Carta de alérgenos para restaurantes: todo lo que necesitas saber y hacer
Normativa, los 14 alérgenos, cómo crear la carta y qué errores evitar. Todo en un mismo sitio.

Desde diciembre de 2014, informar sobre alérgenos no es una opción para los restaurantes en España. Es una obligación legal que aplica a cualquier establecimiento que sirva comida preparada, sin importar el tamaño ni el tipo de negocio.
Esta guía recoge todo lo que necesitas saber: qué exige exactamente la normativa, cuáles son los 14 alérgenos de declaración obligatoria, cómo construir tu carta paso a paso y qué pasa si no lo haces. Sin tecnicismos. Sin rodeos.
Estos son tus 3 obligaciones legales respecto a los alérgenos
El Reglamento (UE) 1169/2011 reconoce tres formas legales de informar al cliente sobre alérgenos. Puedes elegir una o combinarlas, pero debes cumplir al menos una de forma documentada.
Por escrito en la carta o el menú
La opción más directa y la que más confianza genera. Integra la información de alérgenos junto a cada plato o como documento adjunto a la carta principal.
En un documento separado accesible en el local
Puede ser un dossier, un tablón o una carpeta disponible en la barra o en la sala. Tiene que estar a mano cuando un cliente lo pida, no guardado en la trastienda.
Por vía digital o electrónica
Un sistema QR, una pantalla o una plataforma digital son válidos siempre que el cliente pueda consultarlos en el momento y el sistema esté disponible durante todo el horario de servicio.

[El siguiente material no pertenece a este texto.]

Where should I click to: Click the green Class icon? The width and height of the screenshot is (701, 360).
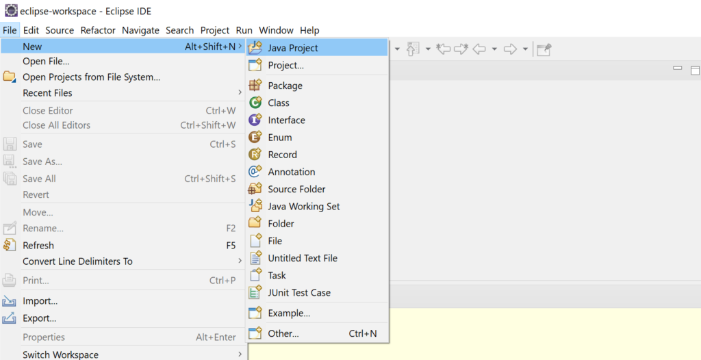click(x=255, y=103)
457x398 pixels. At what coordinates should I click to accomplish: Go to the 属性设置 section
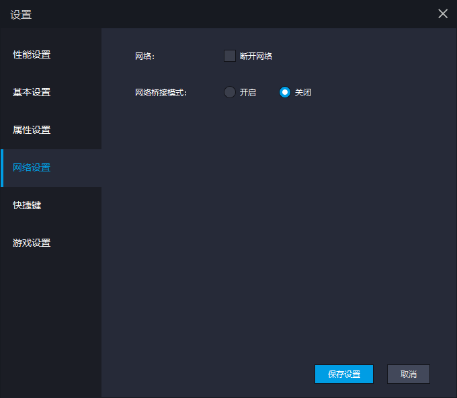(32, 130)
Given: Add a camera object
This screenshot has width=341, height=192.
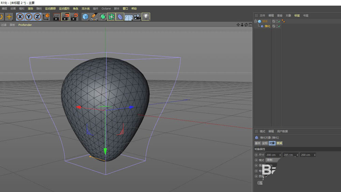Looking at the screenshot, I should click(x=137, y=16).
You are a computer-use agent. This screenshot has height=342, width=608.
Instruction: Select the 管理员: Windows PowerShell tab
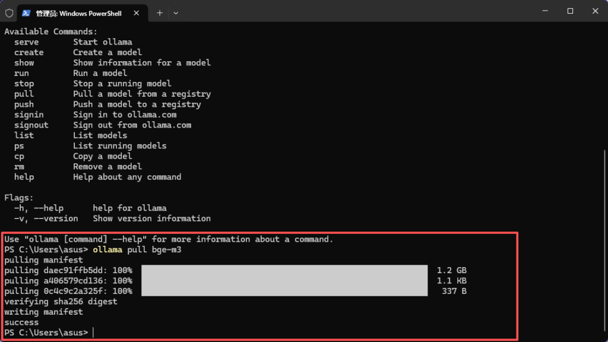78,13
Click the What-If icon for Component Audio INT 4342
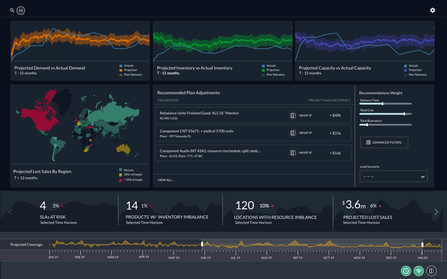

Hay un matiz importante que muchos restauradores desconocen: la información verbal está permitida, pero solo si existe un documento escrito o electrónico de respaldo que el personal pueda consultar en cualquier momento y que Sanidad pueda revisar en una inspección. Decirlo de palabra sin ningún papel detrás no cumple la ley.

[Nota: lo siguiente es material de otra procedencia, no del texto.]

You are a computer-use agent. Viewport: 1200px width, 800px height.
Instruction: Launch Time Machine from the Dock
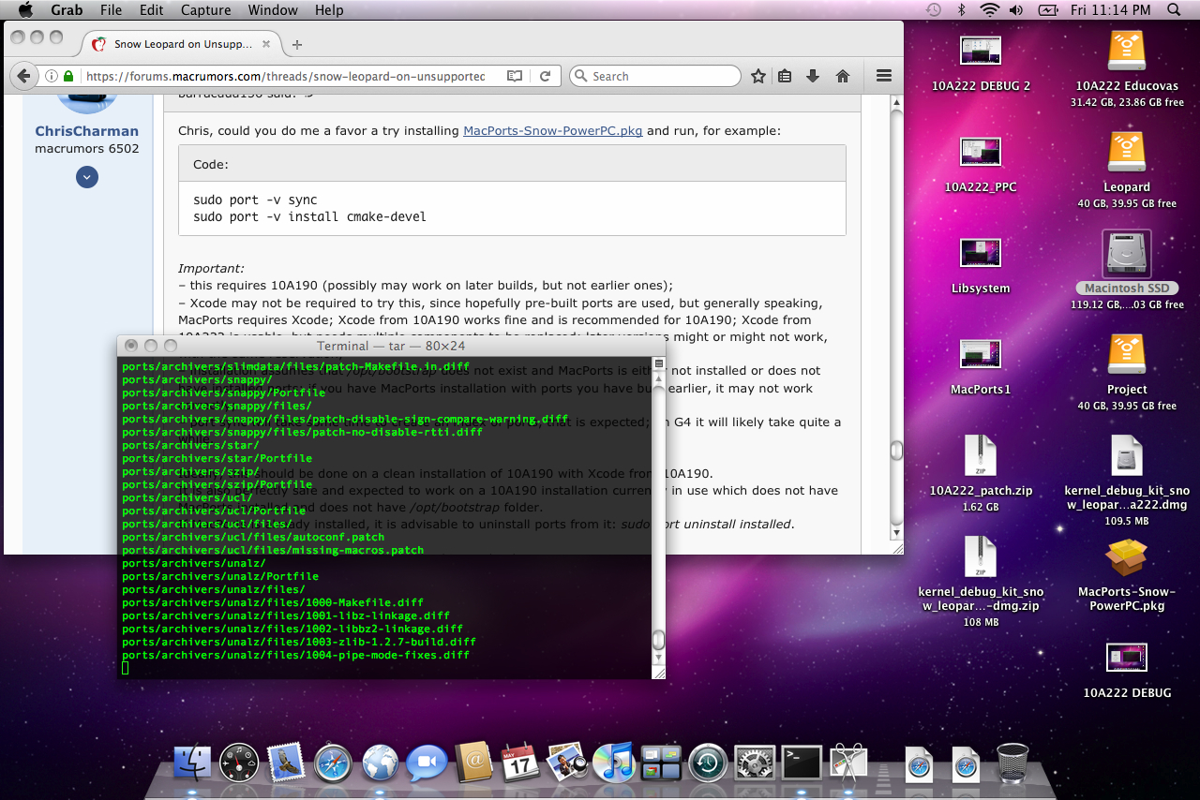(708, 762)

Los 14 alérgenos de declaración obligatoria
Hay muchas alergias, pero la ley europea ha seleccionado 14 ingredientes que son los que causan la mayoría de los problemas. Estos son los que obligatoriamente tienes que avisar si los usas en tus platos.
Gluten
Trigo, centeno, cebada, avena, espelta, kamut. Pan, pasta, rebozados, salsas espesadas con harina.
Crustáceos
Gambas, langostinos, cangrejos. Arroces, fideuàs, caldos de marisco.
Huevo
Yema, clara, huevo en polvo. Mayonesas, tortillas, repostería, rebozados.
Pescado
Bacalao, anchoas, boquerones. Ensaladas con anchoa, platos en salsa, boquerones en vinagre.
Cacahuetes
Cacahuete y derivados. Salsas asiáticas, algunos postres.
Soja
Proteína y lecitina de soja. Embutidos, salsas de soja, preparados cárnicos.
Lácteos
Leche, mantequilla, nata, queso, suero de leche. Bechamel, salsas de nata, postres.
Frutos de cáscara
Almendras, avellanas, nueces, anacardos, pacanas, nueces de Brasil, pistachos, macadamia. Postres, turrones, romesco, pesto.
Apio
Tallo, raíz y semillas. Caldos, ensaladas, salsas tipo remoulade.
Mostaza
Semillas, polvo, pasta. Aderezos, salsas para carnes, marinados.
Sésamo
Semillas, aceite de sésamo, tahini. Pan de hamburguesa, hummus, ensaladas.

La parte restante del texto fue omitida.